Walker, who was of Loyalist ancestry, was a farmer's son in the Kingston peninsula area. His family had settled there in 1786, placing them in the first group of black settlers on the peninsula, which is upriver from Saint John. Walker grew up in a large family in the rural community of Kars and attended the one-room schoolhouse there. He learned shorthand at a school in Kingston, from Anglican Reverend William Elias Scovil.

Walker studied law at the National University Law School in Washington, DC, and later took law courses at Saint John Law School.

==Career==
In 1882, Walker was called to the bar. He opened a law practice in Saint John after completing a three-year studentship at the office of lawyer George Godfrey Gilbert. After suffering numerous setbacks in his career as a lawyer and painful racial snubs at many levels, he was admitted as a solicitor to the Supreme Court of New Brunswick. In 1892, when the Saint John Law School opened, he was the first non-white student.

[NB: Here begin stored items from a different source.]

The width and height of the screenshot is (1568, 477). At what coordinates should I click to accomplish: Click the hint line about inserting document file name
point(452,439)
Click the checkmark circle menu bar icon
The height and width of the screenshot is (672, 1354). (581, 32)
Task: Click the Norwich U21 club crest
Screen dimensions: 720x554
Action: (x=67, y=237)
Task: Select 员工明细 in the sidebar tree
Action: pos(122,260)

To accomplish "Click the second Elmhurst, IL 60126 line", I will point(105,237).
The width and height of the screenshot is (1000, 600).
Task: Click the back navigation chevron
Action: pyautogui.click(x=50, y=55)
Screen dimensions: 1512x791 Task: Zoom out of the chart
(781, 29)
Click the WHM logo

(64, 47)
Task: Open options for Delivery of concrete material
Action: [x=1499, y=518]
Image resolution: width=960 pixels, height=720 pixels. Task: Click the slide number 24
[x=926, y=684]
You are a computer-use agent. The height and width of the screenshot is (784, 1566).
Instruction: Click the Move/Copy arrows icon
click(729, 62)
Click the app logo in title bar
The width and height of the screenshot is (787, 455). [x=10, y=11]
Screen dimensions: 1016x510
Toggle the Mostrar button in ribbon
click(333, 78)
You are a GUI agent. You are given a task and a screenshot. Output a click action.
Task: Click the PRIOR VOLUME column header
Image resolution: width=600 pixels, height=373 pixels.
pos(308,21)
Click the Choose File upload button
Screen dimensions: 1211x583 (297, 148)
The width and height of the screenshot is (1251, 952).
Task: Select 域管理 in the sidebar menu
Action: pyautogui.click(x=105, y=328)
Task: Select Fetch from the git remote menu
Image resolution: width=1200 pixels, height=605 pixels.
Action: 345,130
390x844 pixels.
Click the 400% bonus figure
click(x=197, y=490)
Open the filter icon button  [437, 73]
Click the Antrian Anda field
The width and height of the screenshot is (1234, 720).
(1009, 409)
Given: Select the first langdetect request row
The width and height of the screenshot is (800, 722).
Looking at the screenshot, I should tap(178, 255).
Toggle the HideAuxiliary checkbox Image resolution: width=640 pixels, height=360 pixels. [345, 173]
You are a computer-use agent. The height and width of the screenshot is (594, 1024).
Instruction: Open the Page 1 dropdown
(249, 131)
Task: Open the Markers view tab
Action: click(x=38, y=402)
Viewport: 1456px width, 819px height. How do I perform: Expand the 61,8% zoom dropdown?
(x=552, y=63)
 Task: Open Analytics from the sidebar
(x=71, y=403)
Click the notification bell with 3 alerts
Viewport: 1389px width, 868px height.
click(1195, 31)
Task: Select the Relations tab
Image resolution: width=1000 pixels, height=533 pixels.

Walker was promised a Queen's and King's Counsel appointment several times, but racist objections prevented it. Despite this, he emerged as the leader of his racial group in the Maritimes and pursued work in civil rights. He lectured throughout North America in support of this cause. In 1903 and 1904, Walker published a magazine called Neith: A Magazine of Literature, Science, Art, Philosophy, Jurisprudence, Criticism, History, Reform, Economics , focusing on race issues, history, philosophy, literature, and art, making him the first black New Brunswick publisher.

In 2019, Walker was successfully nominated to receive the Order of New Brunswick "for his inspiring achievements as Canada's first black lawyer admitted to the bar and for his commitment to civil rights in New Brunswick and across North America."